As the Scheme has now become effective, Atkins duly announces
that the Chairman, Allan Edward Cook, and the Chief Executive
Officer, Uwe Krueger, have tendered their resignations and will
step down from the board of directors of Atkins with immediate
effect. The following directors of Atkins have also tendered their
resignations and will also step down from the Atkins Board with
immediate effect: Catherine Annick Caroline Bradley (Non-Executive
Director); Fiona Jane Clutterbuck (Non-Executive Director);
Allister Gordon Langlands (Non-Executive Director); Thomas Chris
Leppert (Non-Executive Director); and Gretchen Hauser Watkins
(Non-Executive Director).
Scheme Shareholders on the register of members of Atkins at the
Scheme Record Time, being 6.00 p.m. (London time) on 30 June 2017,
are entitled to receive 2,080 pence in cash for each Scheme Share
held. Settlement of the consideration to which any Scheme
Shareholder is entitled will be effected by way of the despatch of
cheques or the crediting of CREST accounts (for Scheme Shareholders
holding Scheme Shares in certificated form and in uncertificated
form respectively) as soon as practicable and in any event within
14 days of the Effective Date, as set out in the scheme document
published on 18 May 2017 in relation to the Acquisition (the
"Scheme Document").
Applications have been made to the UK Listing Authority and the
London Stock Exchange in relation to the de-listing of Atkins
Shares from the premium listing segment of the Official List and
the cancellation of the admission to trading of Atkins Shares on
the London Stock Exchange's main market for listed securities which
is expected to take place at 8.00 a.m. (London time) on 4 July
2017.
Capitalised terms used but not otherwise defined in this
announcement (the "Announcement") have the meanings given to them
in the Scheme Document.
Enquiries:
Atkins
Richard Webster Tel: +44 (0)20 7121 2600
Moelis & Company (Financial Adviser to Atkins)
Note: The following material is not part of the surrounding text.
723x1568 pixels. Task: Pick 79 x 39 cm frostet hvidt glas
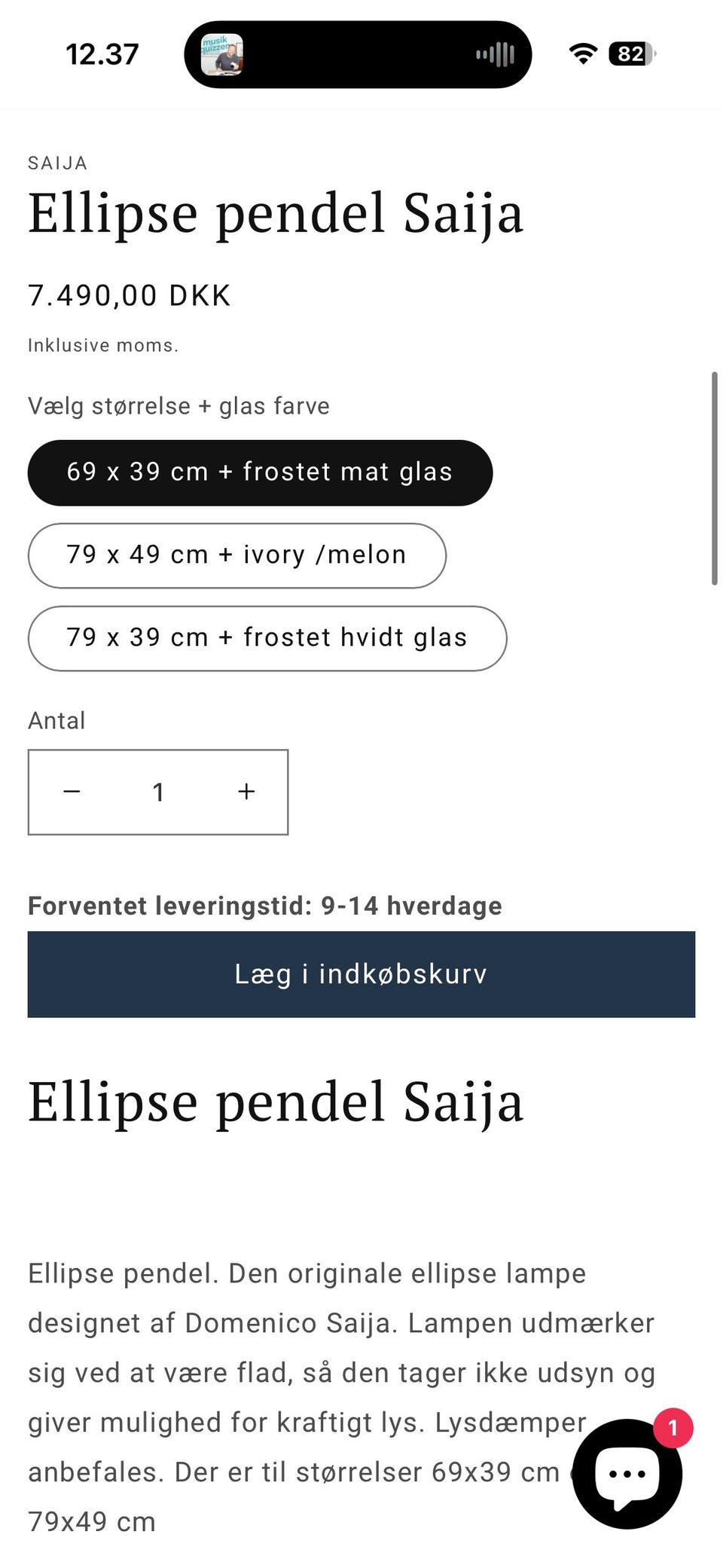coord(267,638)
Mark Aedy Tel: +44 (0)20 7634 3500
Elliot Richmond
Rich Newman
J.P. Morgan Cazenove (Financial Adviser and Corporate Broker to
Atkins)
Robert Constant Tel: +44 (0)20 7742 4000
Richard Perelman
Numis Securities Limited (Corporate Broker to Atkins)
Mark Lander Tel: +44 (0)20 7260 1000
Tulchan Communications LLP (Communications Adviser to
Atkins)
David Allchurch Tel: +44 (0)20 7353 4200
Maitland (UK Public Relations adviser to SNC-Lavalin)
Neil Bennett Tel: +44 (0)20 7379 5151
James Devas
SNC-Lavalin
Media Relations Tel: +1 514 393 8000
Louis-Antoine Paquin Ext: 54772
Investor Relations Tel: +1 514 393 8000
Denis Jasmin Ext: 57553
RBC Capital Markets (Financial Adviser to SNC-Lavalin)
Kevin J. Smith Tel: +44 (0)20 7653 4000
Mark Rushton
Tristan Lovegrove (Corporate Broking)
Further information
This Announcement is for information purposes only and is not
intended to, and does not, constitute or form part of any offer or
invitation, or the solicitation of an offer, to purchase, otherwise
acquire, subscribe for, sell or otherwise dispose of, any
securities or the solicitation of any vote or approval in any
jurisdiction pursuant to the Acquisition or otherwise. The
Acquisition will be implemented solely pursuant to the terms of the
Scheme Document, which contains the full terms and conditions of
the Acquisition. Any decision in respect of, or other response to,
the Acquisition should be made only on the basis of the information
contained in the Scheme Document.
This Announcement does not constitute a prospectus or prospectus
equivalent document.
Important notices relating to financial advisers
RBC Capital Markets is the trading name for RBC Europe Limited
("RBC"), which is authorised by the PRA and regulated by the FCA
and the PRA and is a subsidiary of the Royal Bank of Canada, is
acting as financial adviser to SNC-Lavalin and SNC-Lavalin Bidco
and no-one else in connection with the matters described in this
Announcement and will not be responsible to anyone other than
SNC-Lavalin and SNC-Lavalin Bidco for providing the protections
afforded to clients or RBC nor for providing advice in connection
with the matters referred to herein. Neither RBC nor any of its
subsidiaries, branches or affiliates owes or accepts any duty,
liability or responsibility whatsoever (whether direct or indirect,
whether in contract, in tort, under statute or otherwise) to any
person who is not a client of RBC in connection with this
Announcement, any statement contained herein, the Acquisition or
otherwise.
Moelis & Company UK LLP ("Moelis & Company"), which is
authorised and regulated by the FCA in the UK, is acting
exclusively as financial adviser to Atkins and no one else in
connection with the matters described in this Announcement and will
not be responsible to anyone other than Atkins for providing the
protections afforded to clients of Moelis & Company nor for
providing advice in connection with the matters referred to herein.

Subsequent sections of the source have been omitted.